DATA PROVIDED:
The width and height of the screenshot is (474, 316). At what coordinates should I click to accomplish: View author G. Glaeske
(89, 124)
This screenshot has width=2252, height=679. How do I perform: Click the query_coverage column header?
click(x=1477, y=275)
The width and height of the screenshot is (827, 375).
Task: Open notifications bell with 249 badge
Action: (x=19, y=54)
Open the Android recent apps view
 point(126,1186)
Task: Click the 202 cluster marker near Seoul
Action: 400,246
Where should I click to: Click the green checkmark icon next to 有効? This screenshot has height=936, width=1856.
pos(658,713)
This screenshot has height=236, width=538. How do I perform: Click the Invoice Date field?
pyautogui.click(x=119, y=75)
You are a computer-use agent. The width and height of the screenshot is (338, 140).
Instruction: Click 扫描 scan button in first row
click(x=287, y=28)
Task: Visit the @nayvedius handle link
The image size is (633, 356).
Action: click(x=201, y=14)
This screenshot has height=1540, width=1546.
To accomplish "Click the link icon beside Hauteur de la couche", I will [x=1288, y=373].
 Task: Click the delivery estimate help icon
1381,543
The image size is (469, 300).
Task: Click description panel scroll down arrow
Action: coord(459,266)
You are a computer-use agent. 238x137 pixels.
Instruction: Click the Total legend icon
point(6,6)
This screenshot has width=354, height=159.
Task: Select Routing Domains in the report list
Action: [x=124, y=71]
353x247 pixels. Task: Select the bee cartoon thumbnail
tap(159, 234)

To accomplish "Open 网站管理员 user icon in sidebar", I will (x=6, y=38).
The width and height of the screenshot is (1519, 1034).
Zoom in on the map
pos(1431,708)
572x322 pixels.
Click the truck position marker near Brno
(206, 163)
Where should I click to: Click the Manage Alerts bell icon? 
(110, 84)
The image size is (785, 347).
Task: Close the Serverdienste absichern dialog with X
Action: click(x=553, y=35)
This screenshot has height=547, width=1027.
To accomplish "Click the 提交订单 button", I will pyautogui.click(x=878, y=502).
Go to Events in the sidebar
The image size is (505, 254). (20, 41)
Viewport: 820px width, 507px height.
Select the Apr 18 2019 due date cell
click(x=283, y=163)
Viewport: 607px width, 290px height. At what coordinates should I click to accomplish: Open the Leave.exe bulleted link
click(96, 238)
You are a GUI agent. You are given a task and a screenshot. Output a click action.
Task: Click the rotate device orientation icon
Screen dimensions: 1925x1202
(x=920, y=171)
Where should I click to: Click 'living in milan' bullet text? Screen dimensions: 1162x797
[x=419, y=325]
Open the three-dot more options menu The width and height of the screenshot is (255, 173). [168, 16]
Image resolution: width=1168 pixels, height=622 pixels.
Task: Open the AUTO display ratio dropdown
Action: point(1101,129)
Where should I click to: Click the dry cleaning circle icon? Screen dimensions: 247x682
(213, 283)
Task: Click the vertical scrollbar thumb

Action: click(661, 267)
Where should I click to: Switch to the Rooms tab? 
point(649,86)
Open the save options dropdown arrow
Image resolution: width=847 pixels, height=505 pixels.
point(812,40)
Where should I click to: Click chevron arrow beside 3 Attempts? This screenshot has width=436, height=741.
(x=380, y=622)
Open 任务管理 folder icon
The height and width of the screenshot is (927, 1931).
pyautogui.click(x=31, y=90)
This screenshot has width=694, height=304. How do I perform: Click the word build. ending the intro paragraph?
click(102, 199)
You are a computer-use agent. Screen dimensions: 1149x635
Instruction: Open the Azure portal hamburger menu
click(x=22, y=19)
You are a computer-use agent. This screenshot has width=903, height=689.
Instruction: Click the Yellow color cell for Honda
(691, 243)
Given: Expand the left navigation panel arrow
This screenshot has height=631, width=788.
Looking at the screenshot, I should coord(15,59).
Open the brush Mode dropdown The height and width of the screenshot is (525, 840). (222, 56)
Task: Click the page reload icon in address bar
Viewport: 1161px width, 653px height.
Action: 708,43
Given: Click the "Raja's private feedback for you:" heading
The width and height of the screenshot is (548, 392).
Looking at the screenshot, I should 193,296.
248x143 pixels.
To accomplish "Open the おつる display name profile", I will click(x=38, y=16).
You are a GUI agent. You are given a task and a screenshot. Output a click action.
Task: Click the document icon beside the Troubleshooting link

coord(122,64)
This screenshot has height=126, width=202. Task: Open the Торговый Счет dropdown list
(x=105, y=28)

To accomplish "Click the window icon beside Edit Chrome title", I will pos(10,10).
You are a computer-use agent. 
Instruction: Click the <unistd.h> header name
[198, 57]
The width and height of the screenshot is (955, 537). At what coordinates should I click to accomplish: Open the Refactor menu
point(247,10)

YOUR OBJECTIVE: Reproduce the records word for word, from the line that contains "I will pos(10,10)." through the end of the records.

RESULT OF THE TASK:
To accomplish "Click the window icon beside Edit Chrome title", I will pos(10,10).
You are a computer-use agent. 
Instruction: Click the <unistd.h> header name
[198, 57]
The width and height of the screenshot is (955, 537). At what coordinates should I click to accomplish: Open the Refactor menu
point(247,10)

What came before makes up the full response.